**Required action**
Write out again, exactly, the lines below starting at the one with "Given: Click the 上午2:45 post timestamp" and ending at the one with "Where should I".

**Data supplied**
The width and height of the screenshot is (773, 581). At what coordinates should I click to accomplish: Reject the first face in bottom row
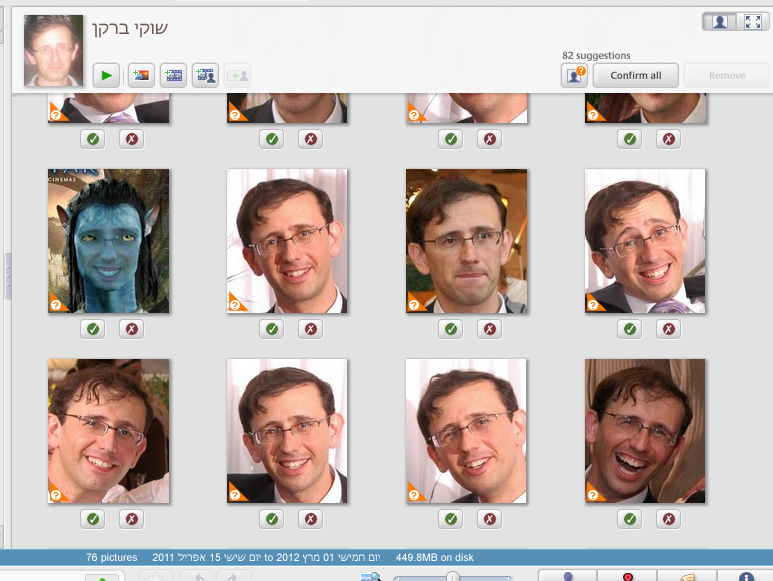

---

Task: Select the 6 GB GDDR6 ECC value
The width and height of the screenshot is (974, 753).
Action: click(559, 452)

--

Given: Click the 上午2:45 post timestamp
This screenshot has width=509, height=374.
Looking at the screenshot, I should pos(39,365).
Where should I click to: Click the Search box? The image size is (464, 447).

**Output for this exercise**
Given: Click the 上午2:45 post timestamp
This screenshot has width=509, height=374.
Looking at the screenshot, I should pos(39,365).
Where should I click to: Click the Search box? The image size is (464, 447).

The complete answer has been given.